Francois naît à Assise, en Ombrie, en 1181 ou 1182 où il est d’abord baptisé sous le nom de Jean en l’absence de son père Pierre de Bernadone. Mais de retour d’un voyage d’affaires en France où il fréquente les foires de Champagne, le riche drapier décide de prénommer son nouveau-né François, en hommage à l’amitié qu’il porte à ce pays.
A Assise, le jeune François reçoit l’enseignement des prêtres de l’église Saint-Georges. Son père l’initie au commerce de la draperie durant que sa mère d’origine française, dame Pica, lui enseigne sa langue et les bonnes manières.

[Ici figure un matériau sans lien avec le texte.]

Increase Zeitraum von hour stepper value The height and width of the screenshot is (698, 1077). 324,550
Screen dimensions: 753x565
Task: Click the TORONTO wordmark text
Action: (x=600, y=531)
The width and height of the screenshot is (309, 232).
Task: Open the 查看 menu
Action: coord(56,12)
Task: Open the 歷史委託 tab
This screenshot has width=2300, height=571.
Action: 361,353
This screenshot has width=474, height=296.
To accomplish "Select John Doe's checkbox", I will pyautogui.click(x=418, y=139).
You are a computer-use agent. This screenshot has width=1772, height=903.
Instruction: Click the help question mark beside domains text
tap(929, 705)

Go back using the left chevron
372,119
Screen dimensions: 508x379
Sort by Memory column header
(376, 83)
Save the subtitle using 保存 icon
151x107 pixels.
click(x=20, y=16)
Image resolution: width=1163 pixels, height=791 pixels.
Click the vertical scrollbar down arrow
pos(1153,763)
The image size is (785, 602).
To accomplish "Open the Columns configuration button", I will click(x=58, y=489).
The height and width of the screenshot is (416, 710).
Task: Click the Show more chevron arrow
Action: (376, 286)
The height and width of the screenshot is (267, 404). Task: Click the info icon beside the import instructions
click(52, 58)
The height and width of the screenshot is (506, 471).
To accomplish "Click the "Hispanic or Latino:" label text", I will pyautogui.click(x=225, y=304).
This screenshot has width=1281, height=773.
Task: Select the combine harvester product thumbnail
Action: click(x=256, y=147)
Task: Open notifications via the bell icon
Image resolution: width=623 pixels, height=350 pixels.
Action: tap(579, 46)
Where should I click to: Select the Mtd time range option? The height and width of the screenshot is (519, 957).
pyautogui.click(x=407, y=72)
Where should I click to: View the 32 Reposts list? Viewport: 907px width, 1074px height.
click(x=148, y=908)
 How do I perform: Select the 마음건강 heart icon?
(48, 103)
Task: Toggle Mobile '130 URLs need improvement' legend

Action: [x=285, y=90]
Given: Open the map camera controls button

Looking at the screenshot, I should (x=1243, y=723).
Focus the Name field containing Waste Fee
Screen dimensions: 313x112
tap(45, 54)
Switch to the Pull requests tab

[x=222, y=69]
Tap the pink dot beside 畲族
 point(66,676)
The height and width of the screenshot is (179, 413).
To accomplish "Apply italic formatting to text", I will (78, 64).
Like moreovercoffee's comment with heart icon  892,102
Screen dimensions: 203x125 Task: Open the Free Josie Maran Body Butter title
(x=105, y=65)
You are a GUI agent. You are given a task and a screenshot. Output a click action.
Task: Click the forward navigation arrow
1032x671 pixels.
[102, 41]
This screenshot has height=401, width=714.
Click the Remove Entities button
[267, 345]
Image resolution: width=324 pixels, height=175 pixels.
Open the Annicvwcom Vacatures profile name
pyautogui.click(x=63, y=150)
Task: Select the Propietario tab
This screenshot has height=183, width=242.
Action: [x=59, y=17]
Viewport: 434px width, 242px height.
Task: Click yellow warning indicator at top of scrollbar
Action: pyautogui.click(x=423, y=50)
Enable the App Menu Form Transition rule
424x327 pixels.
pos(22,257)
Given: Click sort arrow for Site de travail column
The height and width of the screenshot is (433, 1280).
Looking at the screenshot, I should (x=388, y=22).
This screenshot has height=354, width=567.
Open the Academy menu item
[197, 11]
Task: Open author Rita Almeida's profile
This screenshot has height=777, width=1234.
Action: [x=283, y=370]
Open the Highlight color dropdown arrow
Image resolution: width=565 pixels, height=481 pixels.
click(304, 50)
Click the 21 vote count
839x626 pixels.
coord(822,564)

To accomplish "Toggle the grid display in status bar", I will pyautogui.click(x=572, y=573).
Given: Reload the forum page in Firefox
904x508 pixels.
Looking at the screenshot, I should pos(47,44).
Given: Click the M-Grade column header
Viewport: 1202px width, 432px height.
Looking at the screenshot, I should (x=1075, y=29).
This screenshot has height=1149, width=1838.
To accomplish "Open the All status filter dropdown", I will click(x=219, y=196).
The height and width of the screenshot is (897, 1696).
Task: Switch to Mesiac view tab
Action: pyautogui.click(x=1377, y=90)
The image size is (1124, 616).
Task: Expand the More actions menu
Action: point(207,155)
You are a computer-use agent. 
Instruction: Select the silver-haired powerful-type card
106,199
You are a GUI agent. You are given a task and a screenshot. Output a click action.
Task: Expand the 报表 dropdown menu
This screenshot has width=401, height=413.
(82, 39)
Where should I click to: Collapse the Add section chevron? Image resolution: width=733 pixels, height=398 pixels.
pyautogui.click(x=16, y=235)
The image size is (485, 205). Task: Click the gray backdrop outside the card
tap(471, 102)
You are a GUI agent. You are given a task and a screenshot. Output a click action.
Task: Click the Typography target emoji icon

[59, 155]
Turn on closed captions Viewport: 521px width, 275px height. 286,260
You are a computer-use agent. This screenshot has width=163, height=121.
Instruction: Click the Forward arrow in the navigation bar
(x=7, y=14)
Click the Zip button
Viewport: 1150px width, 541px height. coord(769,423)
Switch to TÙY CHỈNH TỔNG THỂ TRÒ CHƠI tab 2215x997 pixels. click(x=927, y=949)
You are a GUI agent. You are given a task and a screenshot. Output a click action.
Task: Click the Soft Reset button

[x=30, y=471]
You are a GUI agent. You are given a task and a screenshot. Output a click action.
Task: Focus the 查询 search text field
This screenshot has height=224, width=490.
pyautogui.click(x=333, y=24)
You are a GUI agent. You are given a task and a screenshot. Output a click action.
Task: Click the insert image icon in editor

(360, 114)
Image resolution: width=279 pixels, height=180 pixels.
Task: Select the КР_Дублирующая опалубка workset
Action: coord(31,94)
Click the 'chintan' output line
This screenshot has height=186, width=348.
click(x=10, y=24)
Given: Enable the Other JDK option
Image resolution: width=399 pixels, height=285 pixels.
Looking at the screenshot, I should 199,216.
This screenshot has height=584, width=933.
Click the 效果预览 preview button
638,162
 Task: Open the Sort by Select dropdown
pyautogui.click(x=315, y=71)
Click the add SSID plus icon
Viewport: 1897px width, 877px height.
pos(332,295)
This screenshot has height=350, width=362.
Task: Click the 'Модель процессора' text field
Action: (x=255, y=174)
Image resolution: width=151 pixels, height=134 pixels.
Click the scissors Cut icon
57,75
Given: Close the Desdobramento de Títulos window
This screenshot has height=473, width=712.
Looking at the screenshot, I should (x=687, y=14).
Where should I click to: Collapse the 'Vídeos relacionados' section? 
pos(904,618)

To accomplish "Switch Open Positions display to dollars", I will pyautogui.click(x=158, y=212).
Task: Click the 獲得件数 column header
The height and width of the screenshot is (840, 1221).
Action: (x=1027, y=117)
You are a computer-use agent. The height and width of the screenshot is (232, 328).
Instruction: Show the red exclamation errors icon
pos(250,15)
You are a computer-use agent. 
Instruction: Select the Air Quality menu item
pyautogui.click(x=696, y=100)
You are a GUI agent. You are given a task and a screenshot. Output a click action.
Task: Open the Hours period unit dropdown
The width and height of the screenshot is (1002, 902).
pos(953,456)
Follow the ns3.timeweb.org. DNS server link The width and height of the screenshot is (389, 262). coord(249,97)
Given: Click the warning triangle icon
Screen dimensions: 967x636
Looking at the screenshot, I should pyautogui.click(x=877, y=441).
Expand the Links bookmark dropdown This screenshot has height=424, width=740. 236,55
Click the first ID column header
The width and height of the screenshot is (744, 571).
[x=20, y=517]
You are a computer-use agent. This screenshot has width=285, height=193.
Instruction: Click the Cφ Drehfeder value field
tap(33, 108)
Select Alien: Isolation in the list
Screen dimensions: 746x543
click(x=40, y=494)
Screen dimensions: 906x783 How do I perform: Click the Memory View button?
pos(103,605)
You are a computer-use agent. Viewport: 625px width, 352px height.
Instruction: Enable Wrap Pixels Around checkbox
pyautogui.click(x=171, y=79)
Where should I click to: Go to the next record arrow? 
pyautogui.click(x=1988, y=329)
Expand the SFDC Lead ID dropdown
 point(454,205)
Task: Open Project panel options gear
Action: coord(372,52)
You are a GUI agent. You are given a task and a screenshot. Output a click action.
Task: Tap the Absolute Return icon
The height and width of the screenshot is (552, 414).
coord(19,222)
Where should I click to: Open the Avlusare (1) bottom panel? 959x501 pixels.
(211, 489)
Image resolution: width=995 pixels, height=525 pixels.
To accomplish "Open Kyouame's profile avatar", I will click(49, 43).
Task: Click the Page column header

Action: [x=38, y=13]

Très vite, l’enfant est confronté au dilemme posé par son père. Imbu de lui-même, Pierre de Bernardone n’a que peu d’intérêt pour la religion, prétexte aux oisifs, selon lui. Il l’affirme du reste : tout pouvoir passe par la possession de richesse. « Plus tu as d’argent, plus tu peux être influent », se plait-il du reste à répéter à son aîné.

Dame Pica tempère ce jugement. Douce et patiente, elle enseigne à son fils qu’au delà de la bassesse des hommes, il y a l’infinie miséricorde de Dieu, venu sur terre et crucifié pour sauver l’humanité, sans distinction entre ses fidèles et ceux qui blasphèment Son nom.

Ainsi, selon elle et malgré son orgueil, son époux obtiendra le repos éternel.

Tout cela crée une confusion dans l’esprit de l’enfant qui se refuse pour l’heure à prononcer son propre jugement. En lieu et place, il fréquente la jeunesse aisée d’Assise, éblouit par sa prodigalité. Il se grise de poésies, de chansons provençales et de récits chevaleresques. Mais contrairement à ses compagnons dissipés et pervers, François cherche à s’élever contre la dépravation des mœurs. Il réprouve les festins dont l’issue s’apparente souvent à des bacchanales.

Ainsi s’attire-t-il l’admiration des nobles d’Assise dont le seul souhait serait de voir leurs fils prendre modèle sur lui. Il n’est pas jusqu’à cet ivrogne patenté qui, à chaque fois qu’il le croise, déploie sous ses pas son manteau en loque pour qu’il marchât dessus.

Mais Pierre de Bernardone a de plus grands projets pour son fils que de le laisser rêver à un ordre chevaleresque en voie de disparaître ; il attend de le voir lui succéder à la tête de son fructueux négoce.